Schellas Hyndman talks NCAA schedule on his return to sidelines with Grand Canyon U
PHILADELPHIA — After a year away from full-time coaching, former FC Dallas head coach Schellas Hyndman is back where he started his career, in the college game.
After spending the final year of his contract in Dallas as a consultant for the team, Hyndman — who previously served as head coach of Eastern Illinois University and Southern Methodist University and has won 466 college games in his 31 years at the NCAA level — now joins Grand Canyon University as they begin their second year in Division I.
The 63-year-old recommences his working relationship with GCU athletic director Mike Vaught, who was also AD at Southern Methodist during his time with the Mustangs. And with the promise of a new, 2,800-seat soccer stadium on the way, Hyndman is excited to begin his latest challenge.
“I looked at a few opportunities in MLS that didn’t come my way, and then of course there were some college opportunities,” Hyndman told SoccerWire.com at the NSCAA Convention. “I said yes, because I really want to get back into coaching. It’s fun, and I really enjoyed the 31 years I coached in college.
“I miss the young kids, I miss the energy they bring, I miss the excitement they bring, I miss the fact that their sole reason to play is for the university. I said yes, that I’d look at it, and the more I looked the more I thought it was pretty cool. They have a president who is very, very committed to the whole university, enrollment is rising rapidly. By chance, I went and visited and thought it would be a pretty neat job for me.”
Hyndman joins a Lopes (short for Antelopes) program that is still transitioning to Division I soccer from Division II. In that regard the school’s switch is historic, as it’s the first for-profit school in the history of NCAA Division I athletics. GCU have a 9-26-4 record overall after their first two seasons in the top division, and the 1981 NSCAA Coach of the Year is determined to make them into a competitive program, especially as they are the only Division I men’s soccer program in the entire state of Arizona.

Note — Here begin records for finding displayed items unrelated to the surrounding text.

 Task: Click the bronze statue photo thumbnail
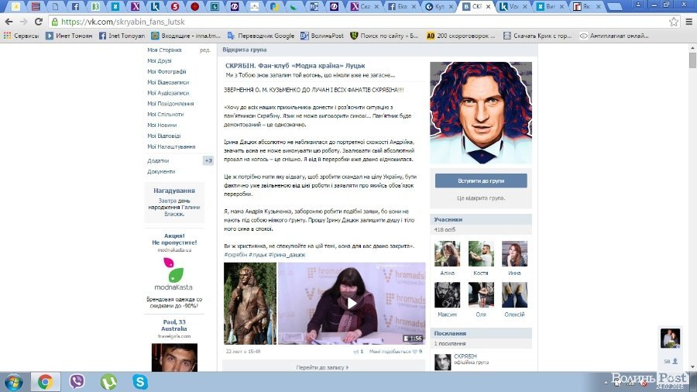tap(249, 303)
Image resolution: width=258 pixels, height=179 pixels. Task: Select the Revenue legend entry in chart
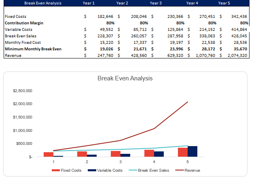pyautogui.click(x=192, y=170)
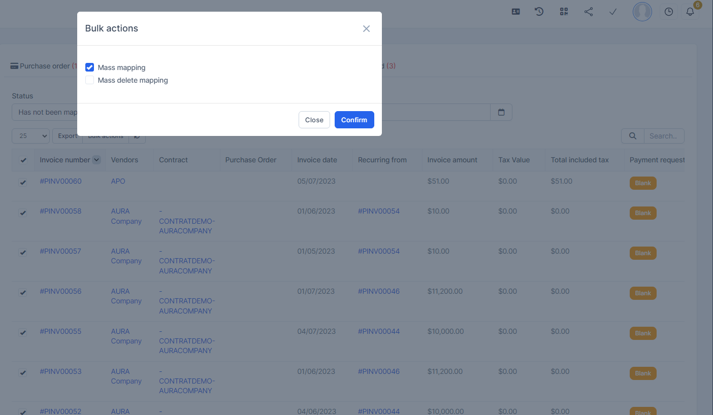
Task: Click the clock icon beside the avatar
Action: coord(669,12)
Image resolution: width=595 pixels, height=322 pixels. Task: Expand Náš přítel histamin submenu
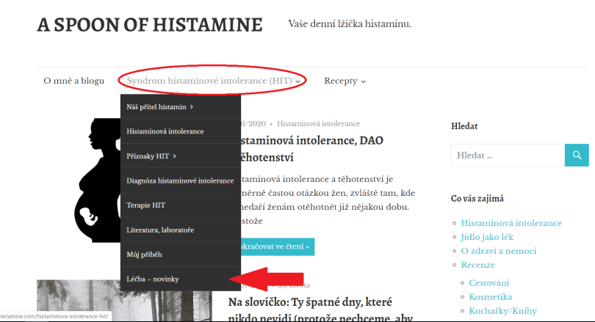coord(160,107)
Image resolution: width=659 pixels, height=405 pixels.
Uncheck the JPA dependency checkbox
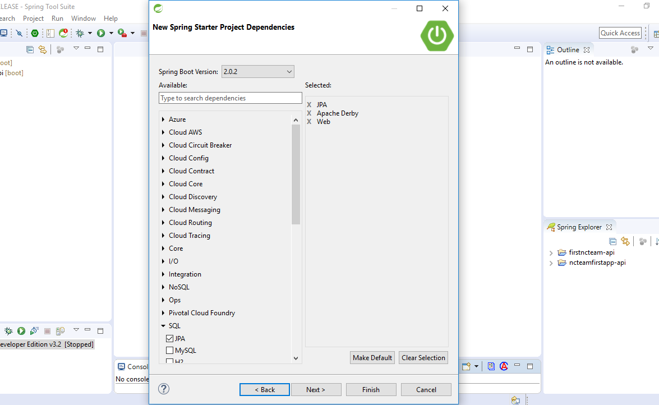[x=170, y=338]
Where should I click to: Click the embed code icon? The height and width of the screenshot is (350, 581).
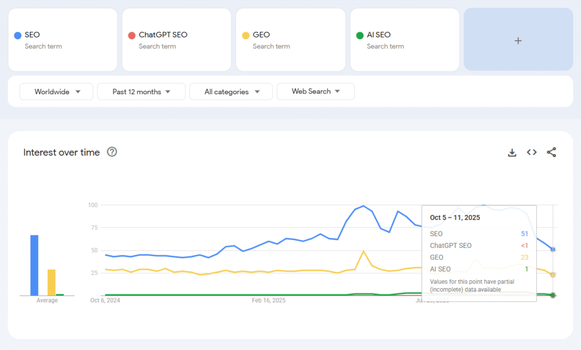532,152
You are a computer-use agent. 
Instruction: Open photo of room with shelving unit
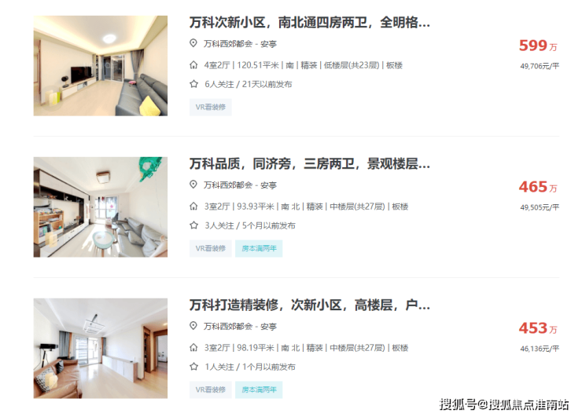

“To find success, you have to have good players,” Hyndman said. “Good players win games for you. If you have average players, the ball’s going to have to bounce right for you or you really do some type of coaching that they don’t extend past their limits.
“I think right now, if I can get a couple of really good recruits, that would be a big help. Maybe the following year, continue to grow the level of the players. I need to get to know the area and really work hard in recruiting Arizona. You have some great clubs there, and I want to develop relationships with those coaches so that they at least get their players to consider staying home and playing at Grand Canyon.”
In the past, Hyndman has been involved in efforts to extend the college regular season beyond just the fall, with league play proposed to take place in the spring as well as opposed to teams playing exhibition games. With many coaches now in favor of a change to the schedule, Hyndman says that a switch to a six-month season as opposed to the current three-month model would be highly beneficial in a number of ways.
“There are a lot of coaches who say we have to do this [change the schedule],” he said. “But I also know there are a lot of coaches who say we don’t need to do this. It is a hot topic. The reason that we need to do it is probably no different from the reasons when I was involved in college, is that it extends the season so you can train players longer.
“It really is for the best welfare of the student-athletes to take those three months and extend it to six months, where if they do pick up an injury they can recover. I think another thing is weather conditions. We go into our tournament in November, when the weather is just starting to turn, especially in the northern states. Then you play your championships in December. I think we really do promote that game if we extend it for all those reasons.”
However, in recent months the NCAA has expressed opposition to a change in the schedule, citing financial concerns for its institutions as one reason why soccer’s regular season should only be played in the fall. For Hyndman, the college sports governing body has to be shown clear consensus in favor of a change if they are to make the adjustments necessary.
“I think the NCAA must be convinced that this is something that’s wanted across the board, that it’s not just a Division I request,” he said. “I was very involved in limiting substitutions when I was the chairperson of the coaches committee, I was very involved because coaches wanted to start limiting as free substitutions meant there was no rhythm in the game, no development in the game. By limiting substitutions, we were able to compromise.
“I think this is something we might be able to do, compromise. Some of the Division I schools, let’s say the Ivy League, where the academics are so important, you might be able to focus on the season, but now we’ve extended the season, that means your grades are going to be affected for two semesters. I’m sure there’s some negative things, but for the growth of the sport and development of players, the longer we get to coach them, the better we are.”